The biggest concern in Information Technology today is the security posture of your systems. Servers, switches, routers, clients, and a whole host of devices are under constant attack. We have to secure the network and the systems on it, but it costs too much and it is too difficult. That is partially true. First thing to remember is, we do not have to build Fort Knox. We need to make it difficult for attackers to get in. The time it takes for an attacker to get what they want has to be worth the cost of the time. So, you do not have to make it impossible to get, just not worth their time.

The most important thing you can do is patch your systems. Most exploits are based on vulnerabilities due to a lack of patching of the OS or third-party software. Microsoft has a free tool called WSUS (Windows Server Update Service). It is free if you own the OS and most of you do. This server pushes OS updates to systems it controls. It is easy to manage and setup in an AD environment. If you have a small business, make sure Windows Updates is enabled and that it actually is doing updates once a week. Most third-party software has an auto update feature and all you need to do is turn it on. If you want to manage this installation, you can use a tool like SCCM (System Center Configuration Manager). This is a Microsoft tool that does patching, software, and configuration deployment. It is a bit difficult to build the packages, but is a necessity in large environments.

Now on to my favorite place, the network. There are several things we can do to secure the network that are free and easy. First is get rid of Telnet. If you are still running Telnet, you are wrong. Setup SSH, test it, and then cut off Telnet. Too easy! Now we can move on to things like DHCP snooping, BPDU Guard, and Port Security. DHCP Snooping helps to stop rouge DHCP servers from issuing out bogus IP Addresses into your network effectively causing a DoS attack. BPDU Guard looks for BPDUs on a port. If it sees a BPDU from another switch, it can put the port in an error-disabled state. Port Security, stops unknown devices from gaining access to your network. It does this by locking down a port to a specific MAC Address and only allows a specific number of new addresses to be added. For example, if port 1 is set to allow one MAC Address, the first device that connects has its address added to the database. Any other device that tries to connect to that port is denied access. I know you can spoof a MAC Address, but remember it is not about stopping them, it is about making it hard for them. The last thing is Access Lists (ACLs). These can be difficult at times but are free. If you start simple and work your way up, it will be easier. Start by restricting who can access the management of the devices by SSH and SNMP. Then move to securing Guest access and critical networks. Then move to ports and protocols. This is easily done with a firewall, but they cost money.

For wireless security, it is usually either free and hard or easy and cost money.
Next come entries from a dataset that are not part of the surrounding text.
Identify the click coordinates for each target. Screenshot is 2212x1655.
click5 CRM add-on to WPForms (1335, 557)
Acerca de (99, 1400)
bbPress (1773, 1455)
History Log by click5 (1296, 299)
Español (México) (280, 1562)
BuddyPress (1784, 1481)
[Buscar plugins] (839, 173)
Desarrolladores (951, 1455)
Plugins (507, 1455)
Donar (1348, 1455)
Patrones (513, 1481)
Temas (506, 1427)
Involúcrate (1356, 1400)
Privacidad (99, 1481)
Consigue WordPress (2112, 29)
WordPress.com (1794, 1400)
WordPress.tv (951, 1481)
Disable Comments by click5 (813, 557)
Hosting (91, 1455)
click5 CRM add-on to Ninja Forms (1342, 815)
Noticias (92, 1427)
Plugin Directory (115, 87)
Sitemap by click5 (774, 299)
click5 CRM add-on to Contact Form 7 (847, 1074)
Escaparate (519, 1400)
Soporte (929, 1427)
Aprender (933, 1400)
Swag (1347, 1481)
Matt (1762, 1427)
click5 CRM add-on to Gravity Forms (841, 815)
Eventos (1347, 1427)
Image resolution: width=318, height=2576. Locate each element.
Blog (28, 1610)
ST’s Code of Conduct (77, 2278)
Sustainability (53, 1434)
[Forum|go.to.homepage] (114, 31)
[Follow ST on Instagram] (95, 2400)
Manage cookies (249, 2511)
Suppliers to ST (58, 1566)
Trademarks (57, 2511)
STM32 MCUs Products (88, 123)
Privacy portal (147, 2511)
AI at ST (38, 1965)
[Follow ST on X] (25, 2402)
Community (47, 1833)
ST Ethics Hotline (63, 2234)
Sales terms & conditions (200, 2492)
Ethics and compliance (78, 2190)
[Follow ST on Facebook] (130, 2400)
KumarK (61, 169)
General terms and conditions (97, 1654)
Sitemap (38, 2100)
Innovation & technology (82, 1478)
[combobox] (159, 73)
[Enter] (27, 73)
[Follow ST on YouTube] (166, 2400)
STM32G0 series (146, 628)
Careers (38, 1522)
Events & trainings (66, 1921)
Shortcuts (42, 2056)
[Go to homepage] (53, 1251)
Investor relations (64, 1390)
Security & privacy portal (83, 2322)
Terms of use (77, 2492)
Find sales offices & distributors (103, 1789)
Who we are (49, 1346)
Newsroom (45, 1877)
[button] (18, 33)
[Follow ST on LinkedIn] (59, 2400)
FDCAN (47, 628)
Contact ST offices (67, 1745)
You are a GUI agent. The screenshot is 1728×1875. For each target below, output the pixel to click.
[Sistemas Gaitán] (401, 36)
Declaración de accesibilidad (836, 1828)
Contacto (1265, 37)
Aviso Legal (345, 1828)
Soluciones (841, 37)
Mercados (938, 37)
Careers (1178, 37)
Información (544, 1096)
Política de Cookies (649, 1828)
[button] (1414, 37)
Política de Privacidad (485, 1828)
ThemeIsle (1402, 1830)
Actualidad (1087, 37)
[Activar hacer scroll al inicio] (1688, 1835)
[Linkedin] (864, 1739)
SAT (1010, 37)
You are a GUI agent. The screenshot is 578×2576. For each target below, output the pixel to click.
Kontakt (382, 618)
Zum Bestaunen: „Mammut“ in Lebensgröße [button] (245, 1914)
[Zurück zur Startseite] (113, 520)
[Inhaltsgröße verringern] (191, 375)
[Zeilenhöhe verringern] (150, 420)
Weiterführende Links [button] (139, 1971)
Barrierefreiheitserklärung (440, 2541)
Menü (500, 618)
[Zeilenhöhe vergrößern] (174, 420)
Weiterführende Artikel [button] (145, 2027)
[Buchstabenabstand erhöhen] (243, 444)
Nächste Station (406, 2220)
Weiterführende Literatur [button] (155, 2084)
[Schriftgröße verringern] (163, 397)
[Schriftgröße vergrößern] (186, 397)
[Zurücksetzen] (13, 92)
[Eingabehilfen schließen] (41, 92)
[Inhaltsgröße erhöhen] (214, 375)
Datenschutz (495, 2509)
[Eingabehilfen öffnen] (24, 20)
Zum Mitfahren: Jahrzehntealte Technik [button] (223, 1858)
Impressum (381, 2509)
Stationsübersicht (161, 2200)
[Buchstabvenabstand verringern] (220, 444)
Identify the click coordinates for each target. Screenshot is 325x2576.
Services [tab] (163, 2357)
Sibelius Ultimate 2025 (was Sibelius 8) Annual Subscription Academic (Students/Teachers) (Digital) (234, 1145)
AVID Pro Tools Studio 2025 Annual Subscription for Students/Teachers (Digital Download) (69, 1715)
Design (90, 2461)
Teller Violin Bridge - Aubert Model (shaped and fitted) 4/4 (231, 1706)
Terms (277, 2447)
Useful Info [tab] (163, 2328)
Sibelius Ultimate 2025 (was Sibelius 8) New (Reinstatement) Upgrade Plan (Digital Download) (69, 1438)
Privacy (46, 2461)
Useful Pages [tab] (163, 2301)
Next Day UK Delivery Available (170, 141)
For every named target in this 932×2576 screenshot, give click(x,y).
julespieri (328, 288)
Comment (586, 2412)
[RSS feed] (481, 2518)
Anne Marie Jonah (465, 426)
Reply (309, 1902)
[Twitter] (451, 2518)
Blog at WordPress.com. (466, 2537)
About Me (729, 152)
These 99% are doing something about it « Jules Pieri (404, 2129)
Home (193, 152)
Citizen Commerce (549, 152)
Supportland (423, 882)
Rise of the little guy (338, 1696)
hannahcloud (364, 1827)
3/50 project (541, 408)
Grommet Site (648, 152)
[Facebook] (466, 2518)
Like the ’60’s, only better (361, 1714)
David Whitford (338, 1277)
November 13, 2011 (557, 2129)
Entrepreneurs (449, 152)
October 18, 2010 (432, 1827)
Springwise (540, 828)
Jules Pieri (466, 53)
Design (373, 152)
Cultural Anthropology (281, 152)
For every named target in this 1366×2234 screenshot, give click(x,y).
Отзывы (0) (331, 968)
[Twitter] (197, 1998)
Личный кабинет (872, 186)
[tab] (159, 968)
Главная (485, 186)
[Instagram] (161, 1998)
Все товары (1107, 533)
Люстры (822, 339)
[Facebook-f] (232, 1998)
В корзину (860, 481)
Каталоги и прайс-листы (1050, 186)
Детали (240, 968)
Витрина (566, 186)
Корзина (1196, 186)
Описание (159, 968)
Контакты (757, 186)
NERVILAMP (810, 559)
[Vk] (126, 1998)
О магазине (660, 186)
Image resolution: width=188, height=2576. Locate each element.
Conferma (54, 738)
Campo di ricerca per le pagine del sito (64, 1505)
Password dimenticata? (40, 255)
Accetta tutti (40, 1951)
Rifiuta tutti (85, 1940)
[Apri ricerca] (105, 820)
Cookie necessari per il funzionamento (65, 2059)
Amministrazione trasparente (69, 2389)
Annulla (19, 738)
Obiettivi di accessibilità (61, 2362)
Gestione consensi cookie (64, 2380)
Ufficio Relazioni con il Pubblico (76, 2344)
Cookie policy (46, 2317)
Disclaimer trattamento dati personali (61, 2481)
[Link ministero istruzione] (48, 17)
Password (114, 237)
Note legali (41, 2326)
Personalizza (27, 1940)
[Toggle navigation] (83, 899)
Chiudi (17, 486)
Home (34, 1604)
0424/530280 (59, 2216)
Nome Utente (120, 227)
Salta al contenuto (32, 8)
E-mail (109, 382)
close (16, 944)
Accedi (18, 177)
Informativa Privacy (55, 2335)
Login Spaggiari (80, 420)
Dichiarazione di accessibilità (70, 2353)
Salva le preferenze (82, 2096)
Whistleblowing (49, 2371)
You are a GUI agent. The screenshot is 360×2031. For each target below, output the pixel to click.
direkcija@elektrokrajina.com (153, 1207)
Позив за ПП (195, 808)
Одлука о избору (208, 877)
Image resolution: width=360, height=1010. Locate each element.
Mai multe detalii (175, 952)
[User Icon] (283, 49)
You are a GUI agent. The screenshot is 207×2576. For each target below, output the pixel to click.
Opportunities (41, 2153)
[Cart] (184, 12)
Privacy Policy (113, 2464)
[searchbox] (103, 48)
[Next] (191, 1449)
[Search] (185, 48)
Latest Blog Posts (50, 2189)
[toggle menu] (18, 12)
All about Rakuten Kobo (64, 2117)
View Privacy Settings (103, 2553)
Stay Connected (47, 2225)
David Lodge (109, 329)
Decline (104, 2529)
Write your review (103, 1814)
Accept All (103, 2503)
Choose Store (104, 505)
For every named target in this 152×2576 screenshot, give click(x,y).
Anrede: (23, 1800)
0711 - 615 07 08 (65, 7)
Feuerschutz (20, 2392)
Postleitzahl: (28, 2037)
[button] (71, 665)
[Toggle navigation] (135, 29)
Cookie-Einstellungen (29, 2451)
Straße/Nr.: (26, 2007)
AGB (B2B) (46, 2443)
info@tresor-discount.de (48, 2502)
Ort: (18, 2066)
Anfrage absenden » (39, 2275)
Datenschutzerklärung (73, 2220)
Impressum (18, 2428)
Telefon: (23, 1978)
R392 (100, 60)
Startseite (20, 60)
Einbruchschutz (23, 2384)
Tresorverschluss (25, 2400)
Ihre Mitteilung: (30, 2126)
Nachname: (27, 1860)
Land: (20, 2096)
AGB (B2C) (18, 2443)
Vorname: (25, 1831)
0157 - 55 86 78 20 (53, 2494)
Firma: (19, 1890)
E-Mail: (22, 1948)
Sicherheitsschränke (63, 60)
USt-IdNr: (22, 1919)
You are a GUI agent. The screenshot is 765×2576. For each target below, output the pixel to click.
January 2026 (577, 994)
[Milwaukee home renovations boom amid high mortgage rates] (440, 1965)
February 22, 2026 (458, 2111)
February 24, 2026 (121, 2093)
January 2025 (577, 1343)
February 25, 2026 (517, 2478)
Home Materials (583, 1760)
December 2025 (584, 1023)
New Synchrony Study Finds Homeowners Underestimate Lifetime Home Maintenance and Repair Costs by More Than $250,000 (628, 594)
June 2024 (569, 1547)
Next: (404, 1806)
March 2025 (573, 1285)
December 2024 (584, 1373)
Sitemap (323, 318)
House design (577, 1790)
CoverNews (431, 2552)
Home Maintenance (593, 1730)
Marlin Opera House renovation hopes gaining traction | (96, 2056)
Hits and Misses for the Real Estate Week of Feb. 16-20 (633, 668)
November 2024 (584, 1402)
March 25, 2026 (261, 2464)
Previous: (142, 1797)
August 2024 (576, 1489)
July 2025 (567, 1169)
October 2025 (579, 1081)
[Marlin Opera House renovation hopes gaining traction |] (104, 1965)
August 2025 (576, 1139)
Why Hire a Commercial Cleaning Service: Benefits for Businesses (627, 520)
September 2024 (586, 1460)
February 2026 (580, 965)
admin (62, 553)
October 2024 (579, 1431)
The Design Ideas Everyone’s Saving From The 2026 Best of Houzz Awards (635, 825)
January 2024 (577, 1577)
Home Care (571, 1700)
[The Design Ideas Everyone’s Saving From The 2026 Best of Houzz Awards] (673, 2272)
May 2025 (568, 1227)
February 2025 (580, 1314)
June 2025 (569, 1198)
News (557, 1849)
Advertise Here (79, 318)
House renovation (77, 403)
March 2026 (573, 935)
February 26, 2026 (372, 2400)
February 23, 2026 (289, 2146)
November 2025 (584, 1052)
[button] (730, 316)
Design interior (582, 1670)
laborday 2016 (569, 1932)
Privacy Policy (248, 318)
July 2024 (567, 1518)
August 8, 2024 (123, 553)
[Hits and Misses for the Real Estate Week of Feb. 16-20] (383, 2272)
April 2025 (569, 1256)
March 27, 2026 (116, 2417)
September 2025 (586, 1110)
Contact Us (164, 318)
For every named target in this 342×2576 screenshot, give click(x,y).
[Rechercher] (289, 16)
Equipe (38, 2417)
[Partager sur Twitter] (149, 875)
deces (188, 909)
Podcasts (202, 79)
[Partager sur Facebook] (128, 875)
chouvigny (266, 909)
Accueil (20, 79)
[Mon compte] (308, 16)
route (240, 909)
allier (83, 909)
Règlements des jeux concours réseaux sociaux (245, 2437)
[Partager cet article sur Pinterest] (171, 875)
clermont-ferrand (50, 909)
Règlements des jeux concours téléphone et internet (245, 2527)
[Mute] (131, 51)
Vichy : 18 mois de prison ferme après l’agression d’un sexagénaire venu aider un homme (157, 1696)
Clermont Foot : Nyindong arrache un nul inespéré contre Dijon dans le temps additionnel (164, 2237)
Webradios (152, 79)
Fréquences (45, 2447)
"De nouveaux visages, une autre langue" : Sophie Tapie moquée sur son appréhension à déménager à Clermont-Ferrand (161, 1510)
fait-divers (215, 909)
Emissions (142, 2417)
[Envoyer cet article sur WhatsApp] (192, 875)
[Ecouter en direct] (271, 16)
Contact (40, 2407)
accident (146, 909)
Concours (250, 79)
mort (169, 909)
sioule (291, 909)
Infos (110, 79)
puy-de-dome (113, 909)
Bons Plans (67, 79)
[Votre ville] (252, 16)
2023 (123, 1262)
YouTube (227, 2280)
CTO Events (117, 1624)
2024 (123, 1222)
The first and most important thing I will say about wireless is do not have an open SSID. You might as well let them come in and plug up to the network and be left alone. I know that WEP and WPA can be broken, but it is about their time and this is a good speed bump. These things may not stop some script kiddie from trying to break your keys, but they are usually not stealing information or doing damage. If you have an AD network, you can easily secure access with a version of EAP. EAP can be done with certificates (harder) or passwords (easier) to help secure and ease the access to the wireless network.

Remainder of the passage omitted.